Vincent van Gogh: In der Provence,Public domain (lost by fire) |
I experience a moment of frightening clarity in those moments when nature is so beautiful.
-Vincent Van GoghEditor's note: I posted this in the wee AM through sleepy eyes and like all things done at those hours, I was worried later that maybe I had done or said the wrong thing. What delight to find a confirmation of sorts posted on ComputerWorld this morning: Silicon Valley's Top Threat Is China
First response: "Orly?" Of course SV is at China's mercy. Is this news? This is exactly why ZaReason is now open to investors. We snagged out first one last week and will be open to investors on an open scale through Kickstart soon.
Per the ComputerWorld article, I don't believe the center of innovation will shift quickly. It is next to impossible to recreate the vibe of Silicon Valley, such a complex, multi-faceted buzz, but SV is very much at China's mercy and it's too proud to recognise that blaringly loud weakness.
Analogy: If you don't grow any food yourselves, you depend on the grocery store. China is nearly the only grocery store in town.
Looks like ComputerWorld had a moment of clarity.
*~*~*~
NZ could be, would be, should be a land of intense technological innovation due to two colliding factors:
Clarity + Creativity
1. The fresh open air, pure food chain, respect for a person's need for rest and a strong get-out-in-the-fresh-air culture all combine for clear thought. Take it from someone who has not lived in NZ -- when you pump your body full of steroid-laden meat, toxin-packed energy drinks, and food dyes that are bizarrely unnatural, it does hurt your brain's ability to think clearly.
2. Being separated from other countries often makes it harder to get supplies. In Come On Shore and We Will Kill and Eat You All, a Boston professor tells about her Maori husband's integration into US culture. When they needed a doorbell, he made one out of wire, sticks, and other random objects, things he found on the ground. Common sense. Ingenuity. Creativity: using the earth as your source code.
Clarity + creativity is the elixir of the Gods. So why am I not seeing god-level technology here?
Instead I'm seeing
New Zealand Brain Drain Worst in World
Brain Drain Claims Third of New Zealand's PhDs
If I was a Computer Science professor at a NZ university I would be rightfully ticked off, with an attitude of, "After all I've invested educating these students, they just high-tail it out of here as soon as we give them a degree?" The professors I have met so far have been far more gracious.
Creative Commons, Jorge Royan, on Wikimedia |
Wondering: Is academia motivated to retain graduates in country, to benefit NZ? Likely. Is the Ministry of Economic Development interested in building a tech reputation for NZ? I hope so. Did I hear some of you laugh at the thought of NZ being a tech leader? Pfft.
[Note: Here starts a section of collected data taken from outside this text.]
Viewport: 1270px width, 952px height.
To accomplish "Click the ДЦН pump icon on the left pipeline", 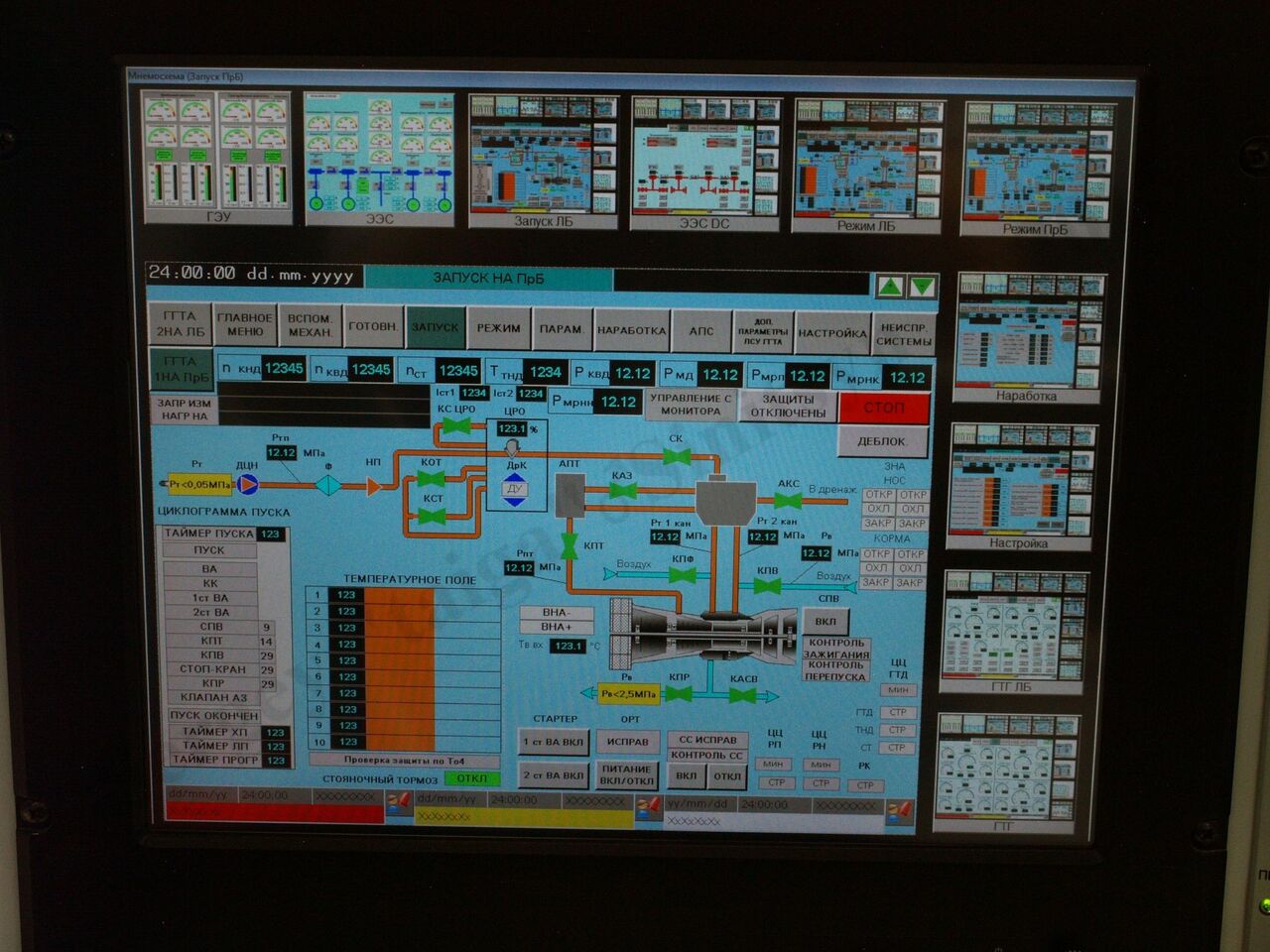I will (x=250, y=483).
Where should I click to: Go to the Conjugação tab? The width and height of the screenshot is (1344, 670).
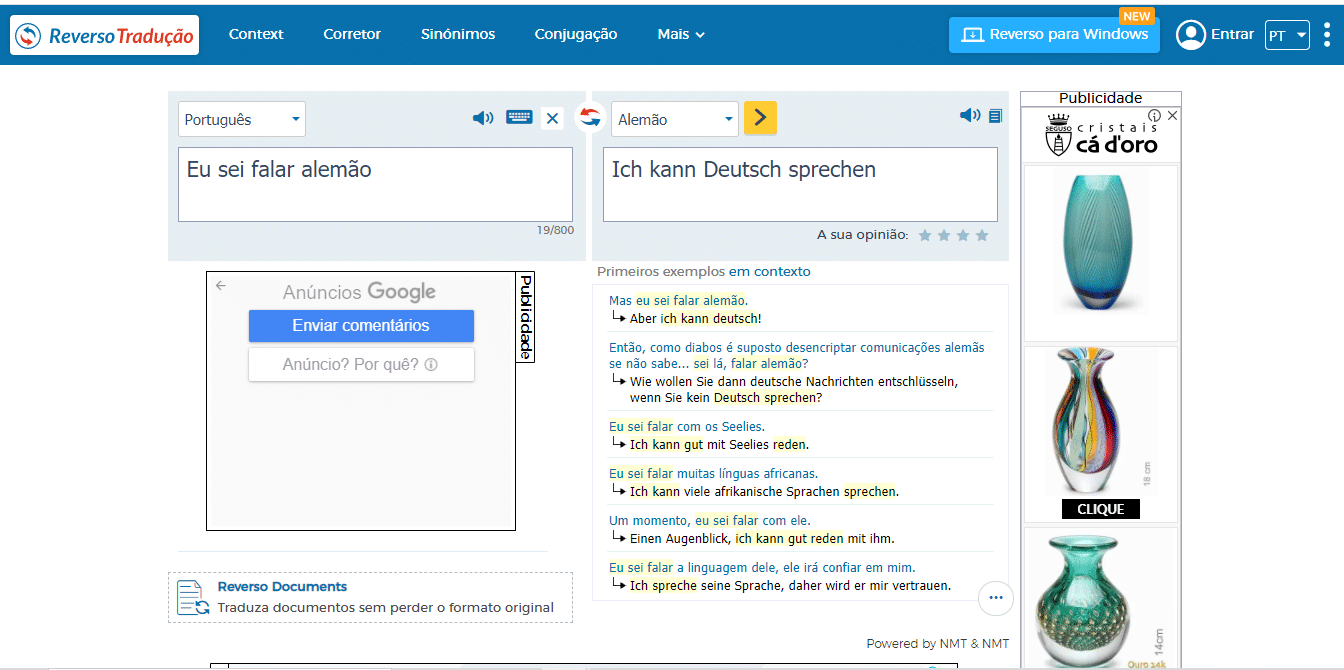[x=576, y=34]
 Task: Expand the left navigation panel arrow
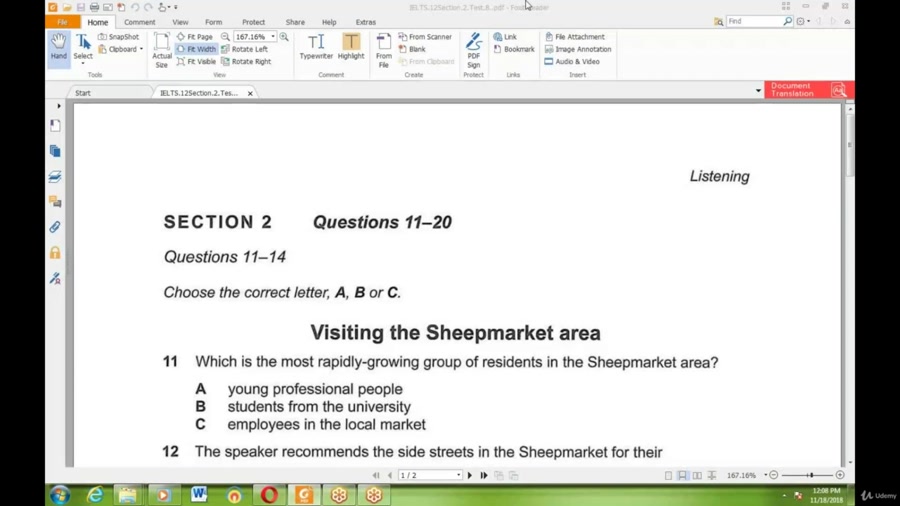[59, 106]
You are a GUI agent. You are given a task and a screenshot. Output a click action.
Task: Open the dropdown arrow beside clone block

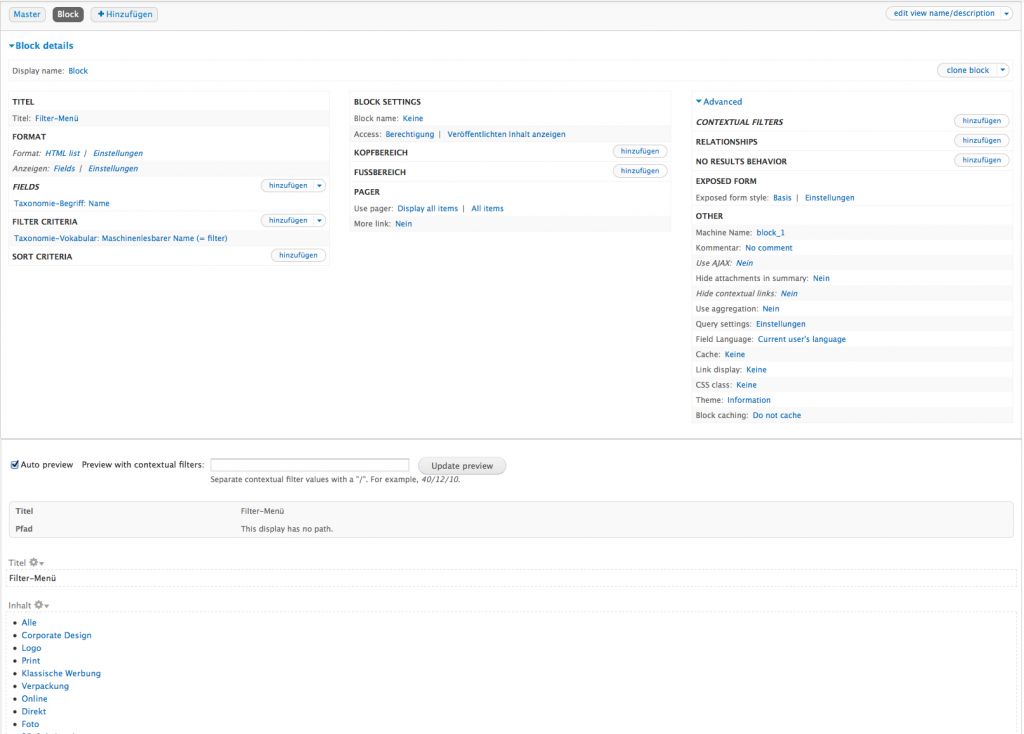point(1003,71)
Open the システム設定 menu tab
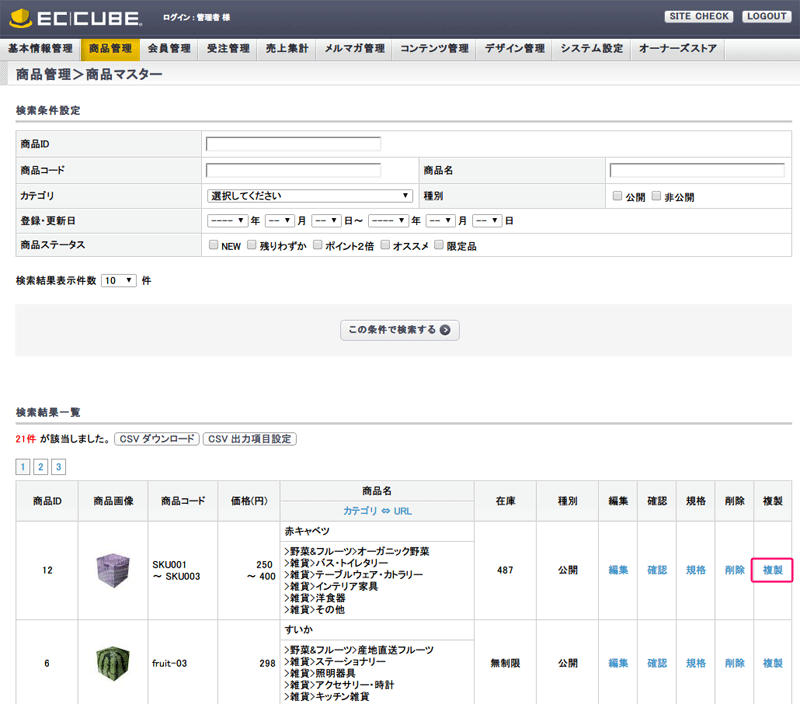This screenshot has width=800, height=704. 591,48
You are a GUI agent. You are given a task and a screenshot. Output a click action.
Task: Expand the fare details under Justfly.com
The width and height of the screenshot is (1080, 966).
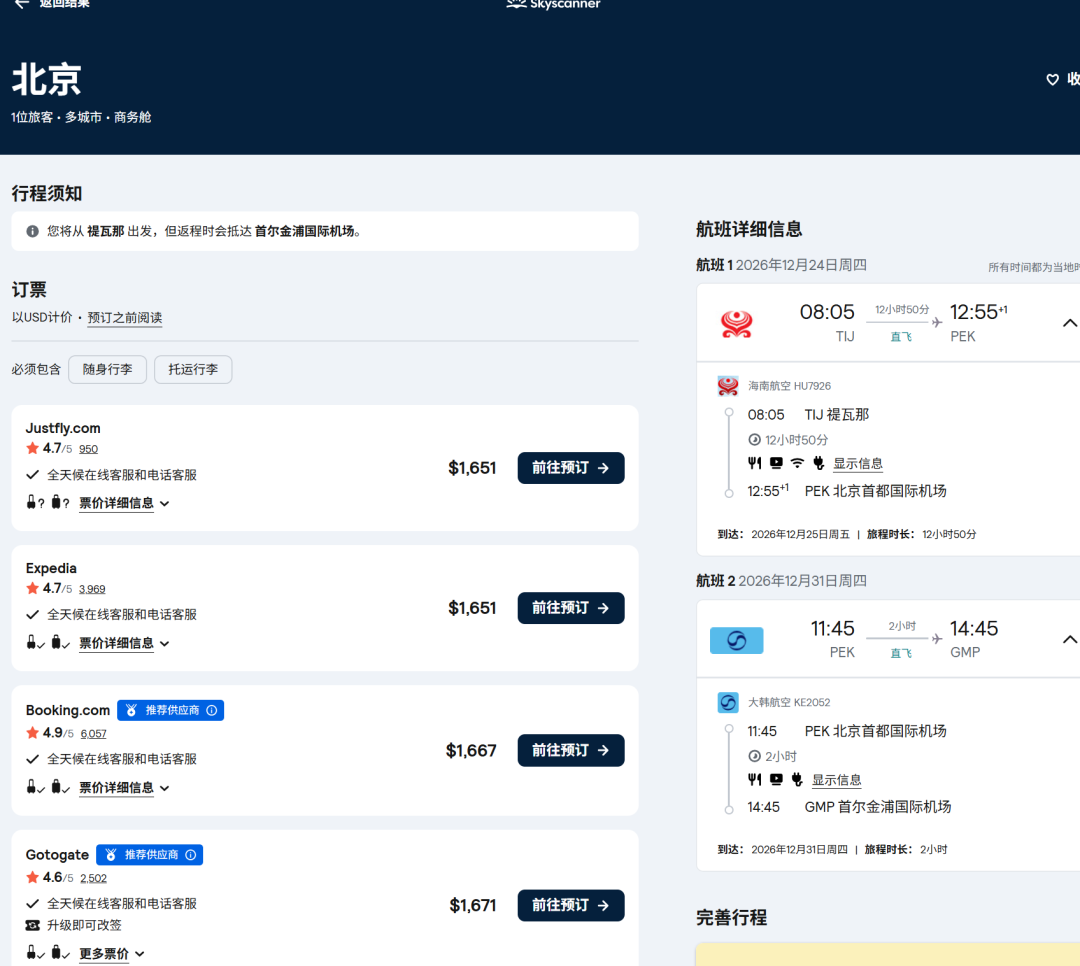pos(124,503)
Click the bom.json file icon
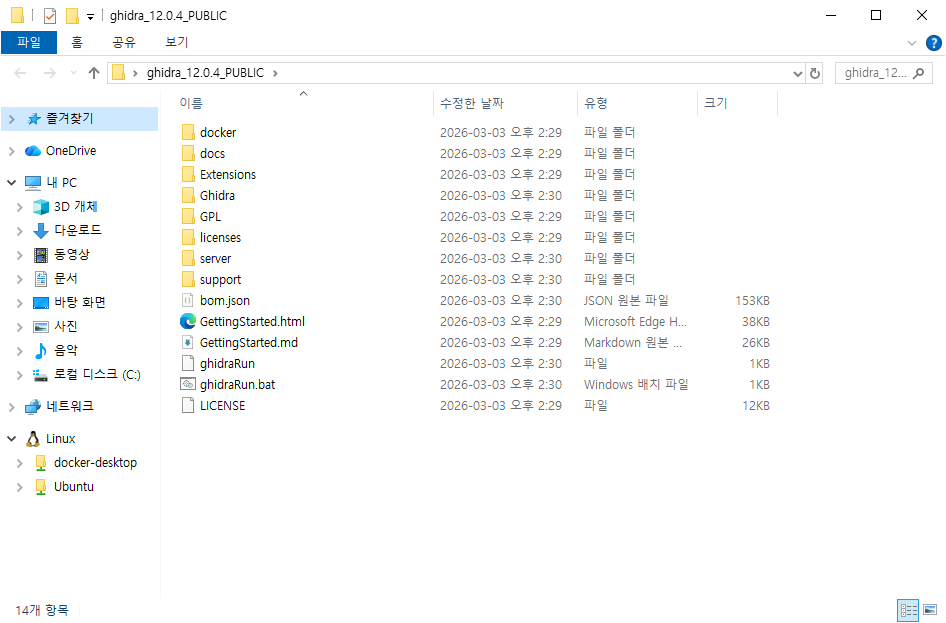The height and width of the screenshot is (623, 946). tap(188, 301)
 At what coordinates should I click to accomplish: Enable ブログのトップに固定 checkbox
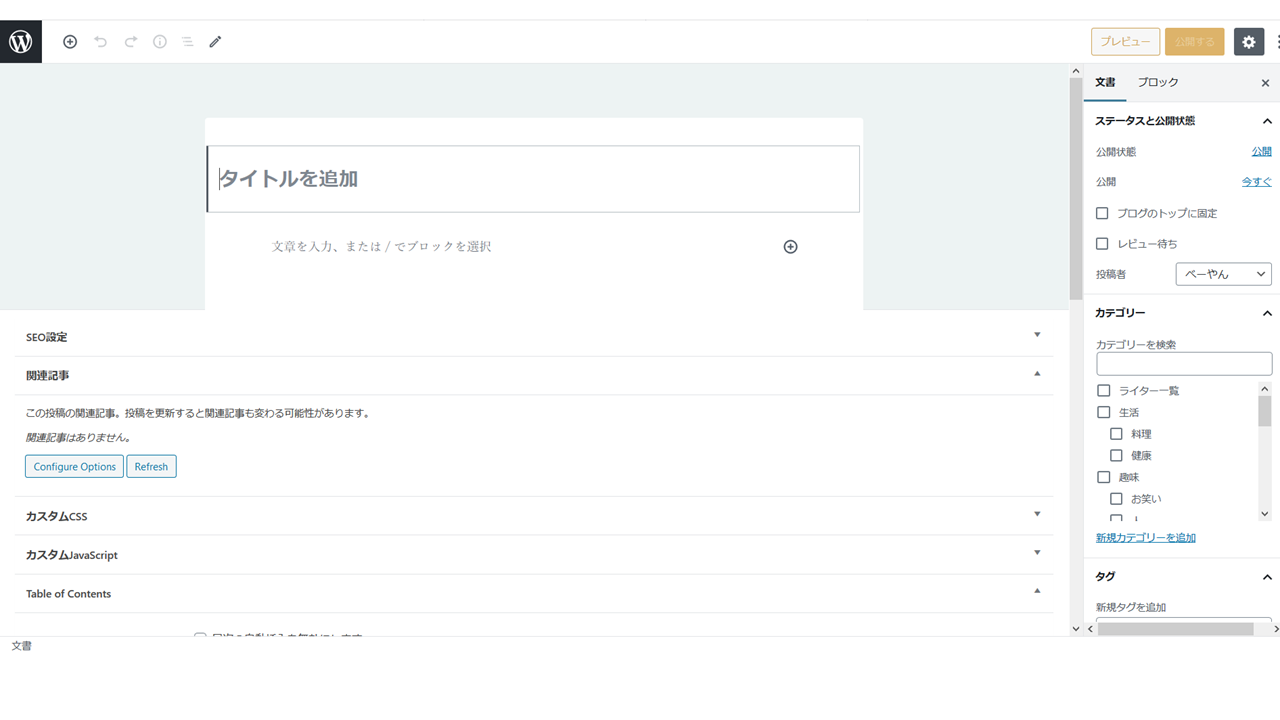click(x=1102, y=213)
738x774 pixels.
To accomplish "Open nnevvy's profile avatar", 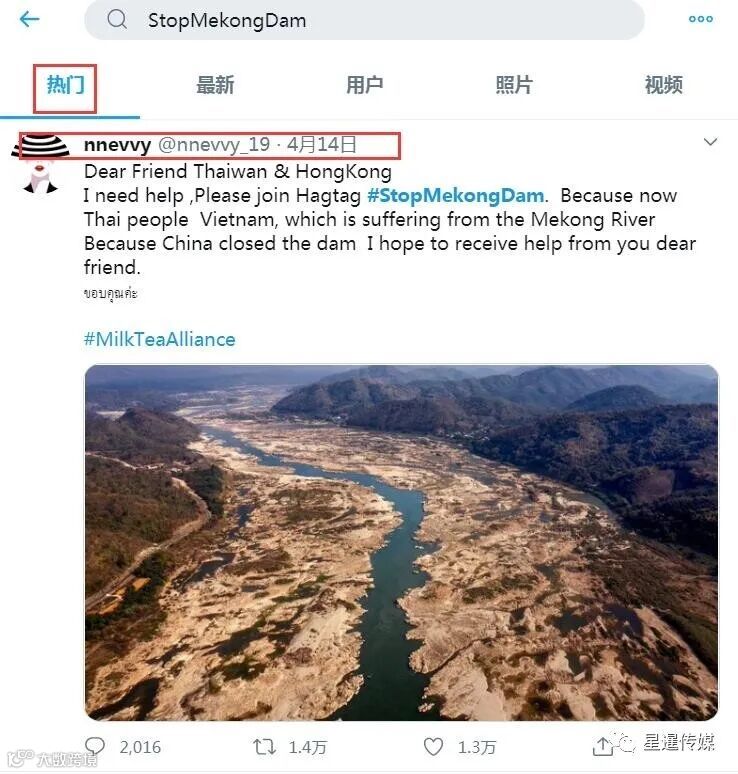I will coord(40,163).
Yes, NZ gets new technology -- iTunes, movies, TV shows -- last, but that's actually a +1 in the Clarity and Creativity departments. On the surface, being "behind" in technology may prove to be NZ's saving grace.
Could it be that the real brain drain is occurring outside NZ where these technologies are plentiful?
I don't have enough to support this theory, but it has been dancing around the edges of thought as I look at how various countries are handling IP and their overall infrastructure. The greatest minds tend to go where they are free to think and express and build the end product of their thoughts. The drain is channelled by how we handle the off-flow of our brains, the end product such as a really cool device that was the end result of intensely brilliant thinking on all levels: engineering, industrial design, people who get the product to market, etc.
The latest ad for Massey university expresses the success of their graduates including one who worked on the iPhone team. It is the same approach as Stanford University in California: "Look at the success of our graduates." Stanford touts that it educated the founders of Google, HP, Nike, Sun Microsystems, Paypal, Yahoo, and Time Warner. Note these are all big corporations: big but not necessarily good.
During the last two months as I established ZaReason in NZ, talking with the various organisations that regulate business along with fellow business owners, I am 100% convinced that NZ has managed to create, possibly by accident, a business environment that fosters "good" in its many forms. It is an effortless good. It just is. There is competition without greed; success without dominance; striving without strain. NZ may have problems, but it's hidden gem is that it has a intangible, unregulated, nearly indescribable "good business" culture at its core.
Setting up a computer company in Silicon Valley wasn't too terribly innovative, but it made sense as Step #1. Setting up a computer company in a small, isolated, often forgotten little country, building it to support Australasia is an honest coupe. Australian techies, help prove this point? Let's show that the Little Guy can succeed in a better, kinder, and even more practical way than what corporations are currently doing globally. We don't need to squash, compete, kill each other. We can just make cool products.
As Mike Forbes said this morning: @mikeforbes, "What a f***ing wonderful day out there. Go make stuff and be excellent to each other."
*~*~*~
That's frighteningly beautiful clarity.